*** Records shown ***
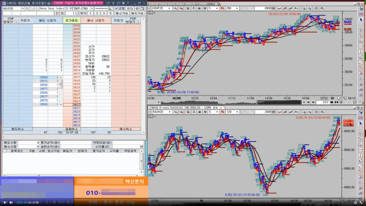The height and width of the screenshot is (206, 366).
Task: Click the magnifier icon in NASDAQ chart toolbar
Action: tap(175, 112)
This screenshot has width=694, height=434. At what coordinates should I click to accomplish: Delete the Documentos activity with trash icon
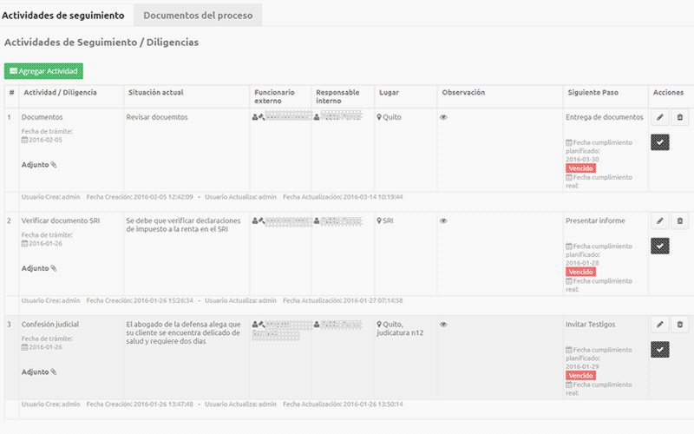click(680, 117)
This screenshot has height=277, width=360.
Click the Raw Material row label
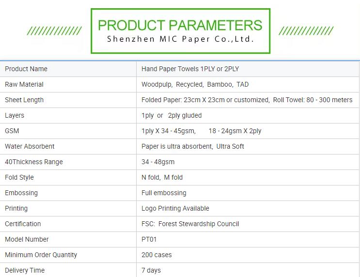click(x=24, y=84)
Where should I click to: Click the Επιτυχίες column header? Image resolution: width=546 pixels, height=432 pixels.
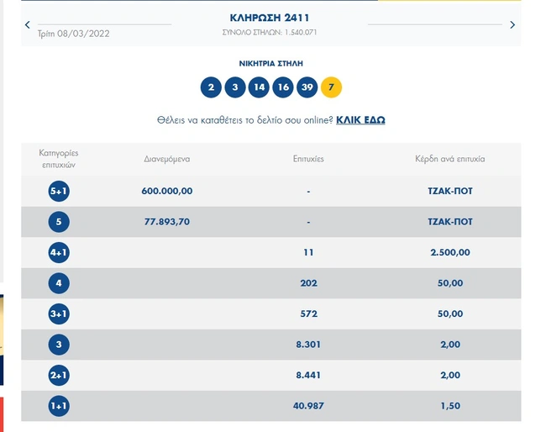(x=308, y=158)
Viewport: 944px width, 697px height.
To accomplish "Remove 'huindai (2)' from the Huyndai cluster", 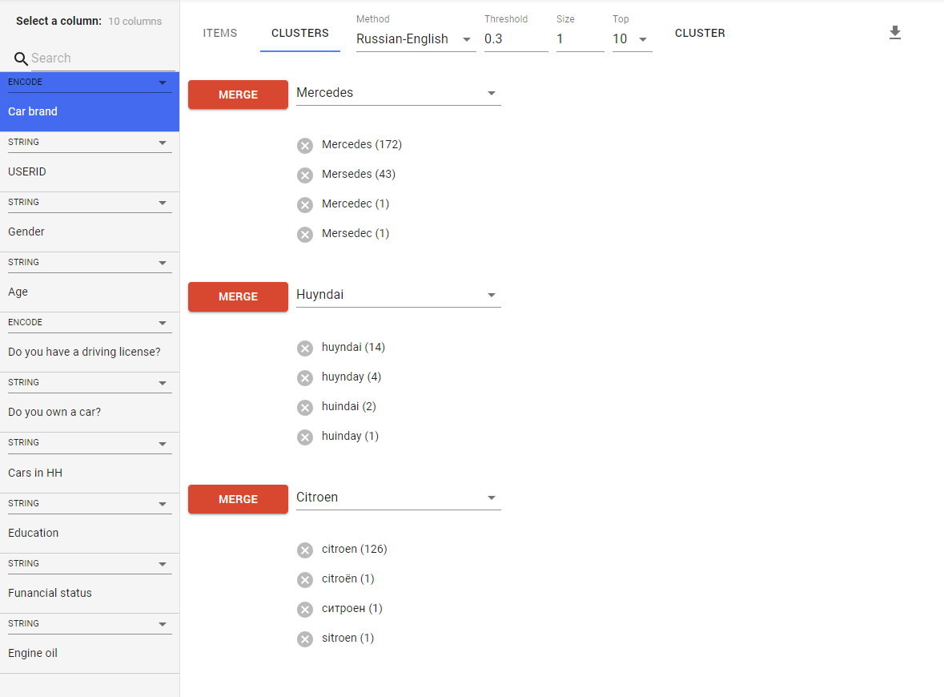I will tap(305, 407).
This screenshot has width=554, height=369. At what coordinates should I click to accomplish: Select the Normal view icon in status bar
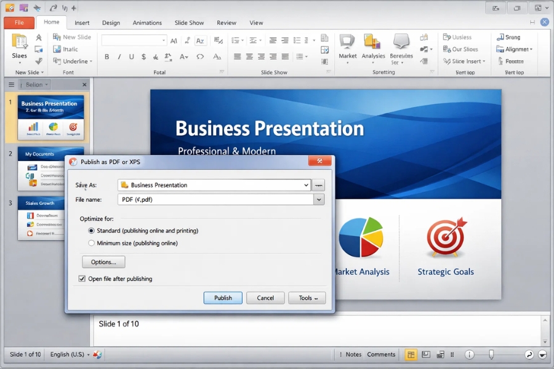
*** End of Records shown ***
* **What is needed**: Look above for the line with "This screenshot has width=694, height=434." and copy exactly from it through the line with "Viewport: 944px width, 697px height.", both included. Omit the pictures.

* **Task response**:
This screenshot has width=694, height=434. At what coordinates should I click to accomplish: Delete the Documentos activity with trash icon
click(680, 117)
This screenshot has height=277, width=360.
Click the Raw Material row label
click(x=24, y=84)
Where should I click to: Click the Επιτυχίες column header? Image resolution: width=546 pixels, height=432 pixels.
(x=308, y=158)
Viewport: 944px width, 697px height.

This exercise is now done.